Frequently asked questions

How long does it take for an I-130 to be approved for a spouse in 2026?
12–18 months for USCIS to adjudicate an I-130 for the spouse of a U.S. citizen, as of June 2026. Total time to green card is typically 12–24 months with a concurrent I-485 from inside the U.S., or 14–24 months through consular processing. Spouse-of-LPR (F2A) petitions take 14–22 months to adjudicate.
How long does the I-130 take for the spouse of a green card holder?
F2A petitions currently take 14–22 months for USCIS adjudication — slightly longer than spouse-of-citizen cases. After approval, the beneficiary also needs a visa number under the F2A category of the monthly Visa Bulletin. F2A has often been current or nearly current in recent bulletins, but that changes month to month — check the current bulletin at travel.state.gov. If the petitioner naturalizes mid-case, the spouse upgrades to immediate relative and the bulletin no longer applies.

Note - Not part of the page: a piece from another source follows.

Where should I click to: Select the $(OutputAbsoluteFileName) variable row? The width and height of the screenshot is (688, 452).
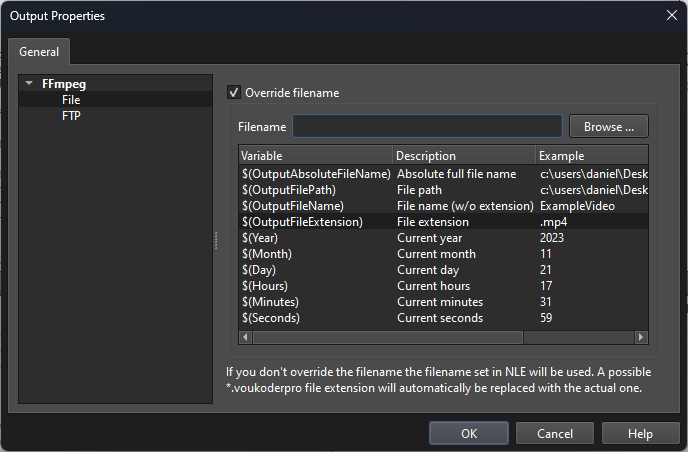[315, 174]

Will I get a CR-1 or an IR-1 visa?
It depends on how long you've been married on the day residence is granted — green-card approval for adjustment of status, or U.S. entry on the immigrant visa for consular cases. Under 2 years married on that day: CR-1, a conditional 2-year card. 2 years or more: IR-1, a regular 10-year card. Because the clock runs to approval rather than filing, many couples who file early cross the 2-year mark while the case is pending and receive the IR-1.
What is Form I-751 and when do I file it?
Form I-751, Petition to Remove Conditions on Residence, is the follow-up filing required of every conditional (CR-1/CR-6) resident. You file it jointly with your spouse in the 90-day window before the 2-year card expires, with fresh bona fide marriage evidence covering the conditional period. Missing the window automatically terminates conditional resident status, so calendar the deadline the day the card arrives.
Can my spouse work in the U.S. while the I-130 is pending?
Only on the concurrent-filing path. If the I-485 is filed with the I-130 from inside the U.S., the EAD work permit typically arrives 5–7 months after filing and allows work for any employer. A spouse waiting abroad through consular processing cannot work in the U.S. until entering on the immigrant visa — there is no overseas equivalent of the EAD.
Does a second (Stokes) interview delay the green card?
Yes — if the first interview leaves the officer unconvinced the marriage is bona fide, USCIS can schedule a Stokes interview, where spouses are questioned separately and answers compared. Scheduling and re-adjudication typically add months. The best prevention is a strong, well-organised evidence package at filing and consistent, honest answers at the first interview.